It is recommended to add some sentences in the manuscripts where readers can check the full list of software used. For example,
All analyses were performed using R Statistical Software (v4.1.2; R Core Team 2021). Temperature data was processed via the R packages: startR (v2.3.0; BSC-CNS etc. 2023), s2dv (v2.0.0; BSC-CNS etc. 2023). The indices were calculated using the R package: CSIndicators (v1.0.1; N. Perez etc. 2023).
You can launch RStudio-server on workstation or on Nord3v2. It opens RStudio IDE as a webpage. Please follow the instruction:
General R solutions that are useful in the department but doesn't belong exclusively to an in-house R package will be listed here.
1. BSC-ES infrastructure
How to access, what you will find (servers, machines, partitions, modules) and how to open RStudio: check the slides and share them with your colleagues. slides
How to access BSC Hub and run R from the terminal and using VSCode: ghr_-_bschub_demo.pdf
2. How to change a CDO version in your open R session
> system('module load CDO/1.5.3-foss-2015a') The following have been reloaded with a version change: 1) CDO/1.6.3-foss-2015a => CDO/1.5.3-foss-2015a
In this case, CDO version has been changed from a newer to an older version.

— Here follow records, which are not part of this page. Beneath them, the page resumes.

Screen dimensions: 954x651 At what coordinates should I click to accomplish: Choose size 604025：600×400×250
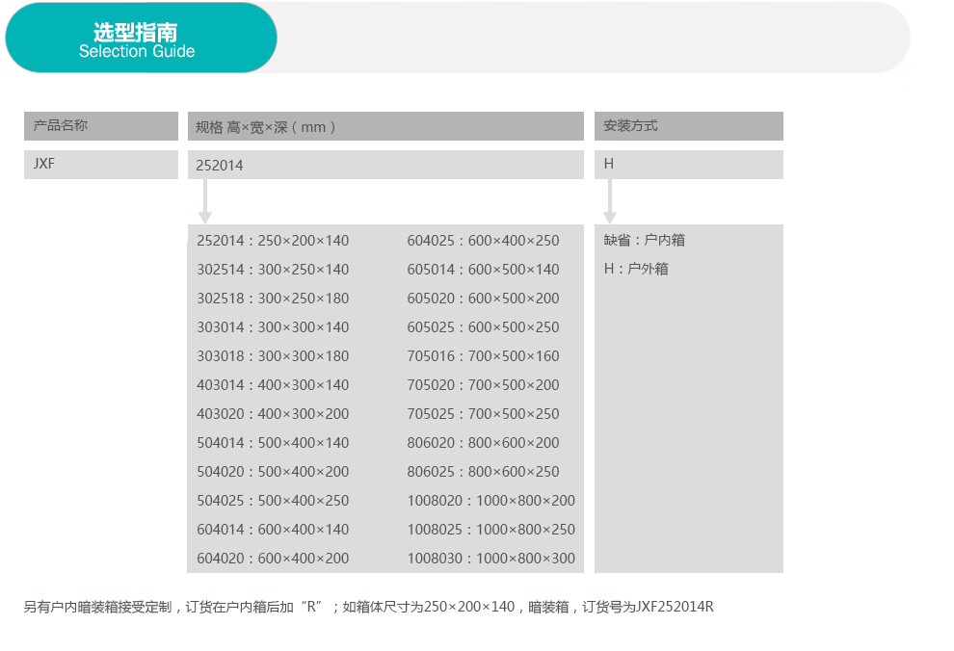483,240
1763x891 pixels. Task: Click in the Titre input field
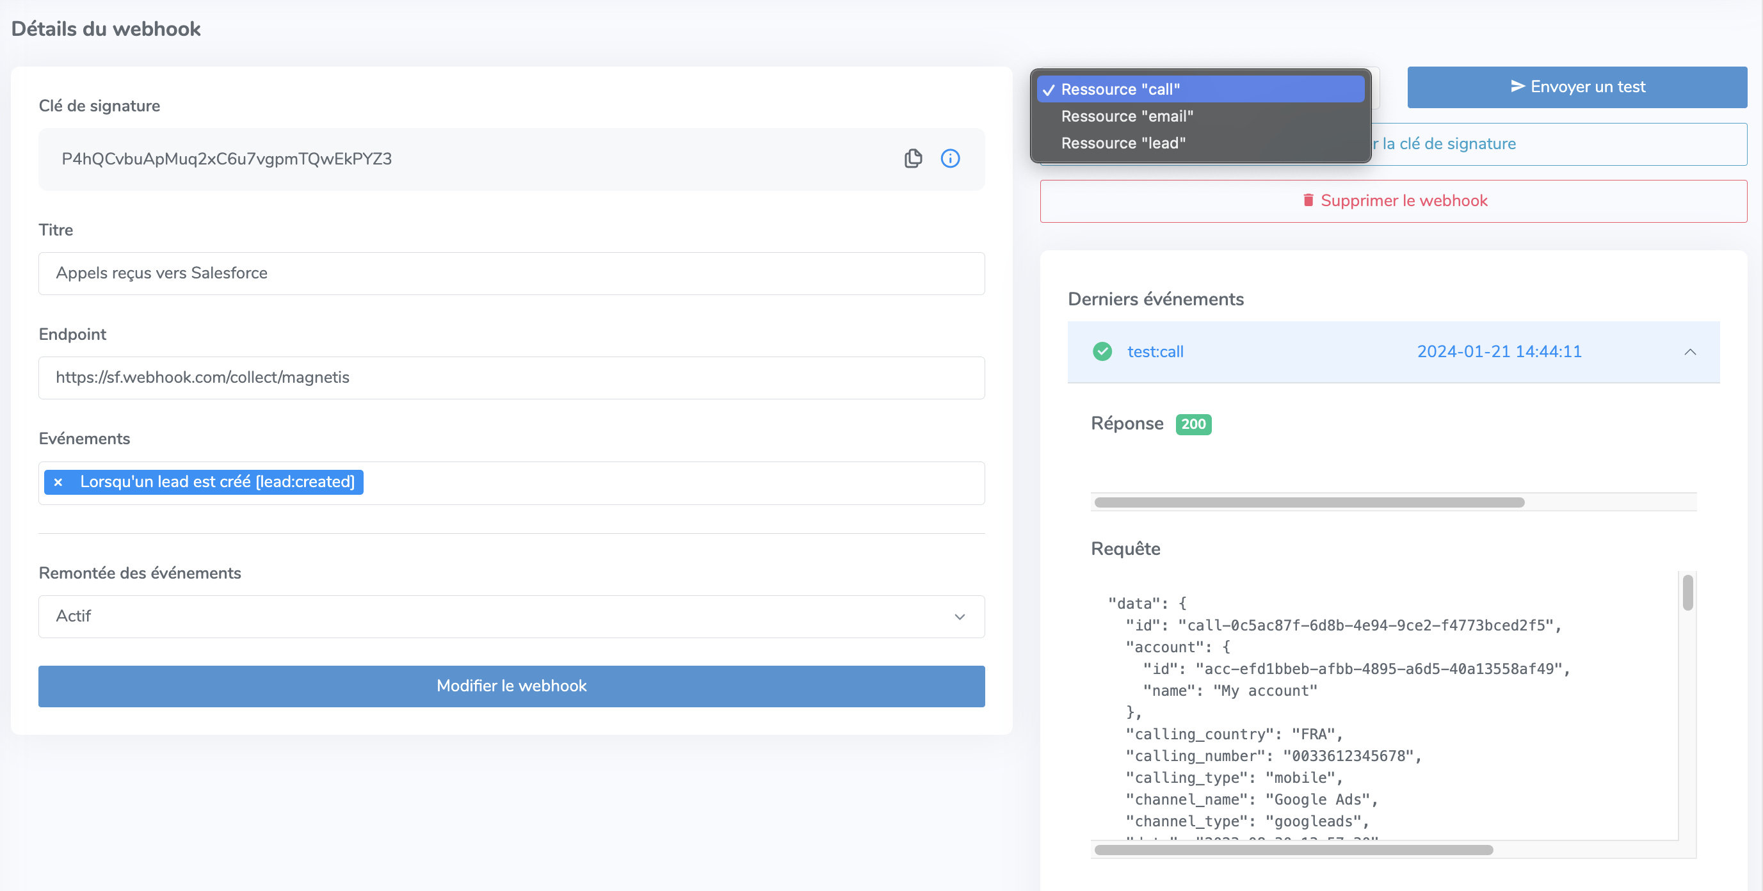(x=511, y=274)
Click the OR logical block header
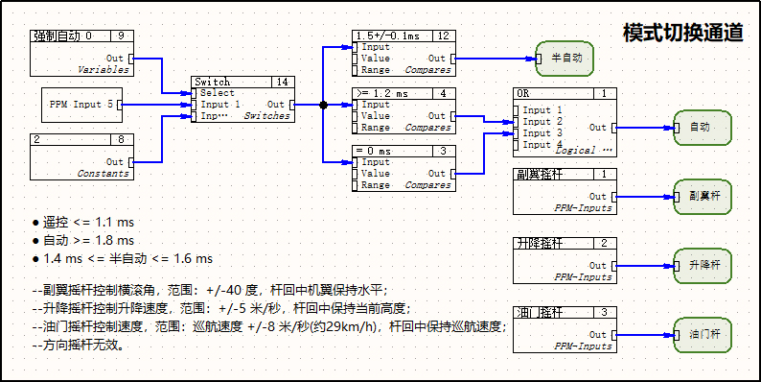761x382 pixels. 565,93
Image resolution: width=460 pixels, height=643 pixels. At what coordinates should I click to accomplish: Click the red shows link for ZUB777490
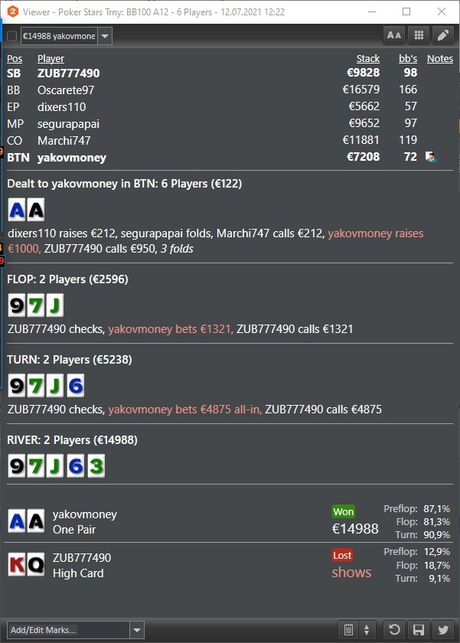(351, 572)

Remember that you can see the full list of CDO version by running:
module av CDO
in your terminal
3. How to load dependencies of R package sf, terra, and mapview
This package could be used by loading the following modules (note that order may affect):
(on workstation)
module load R/4.1.2-foss-2015a-bare module load GDAL/2.2.1-foss-2015a module load PROJ/4.8.0-foss-2015a module load GEOS/3.7.2-foss-2015a-Python-2.7.9
(on nord3v2)
module load R/4.1.2-foss-2019b module load GDAL/3.3.2-foss-2019b-Python-3.7.4 module load PROJ/7.2.1-foss-2019b module load GEOS/3.7.2-foss-2019b-Python-3.7.4
(on hub)
module load R/4.2.1-foss-2021b module load GDAL/3.5.2-foss-2021b-Python-3.9.6 module load PROJ/9.1.0-foss-2021b module load GEOS/3.11.0-GCC-11.2.0
Note: Avoid to include them in your bashrc, just load them when it is a requirement.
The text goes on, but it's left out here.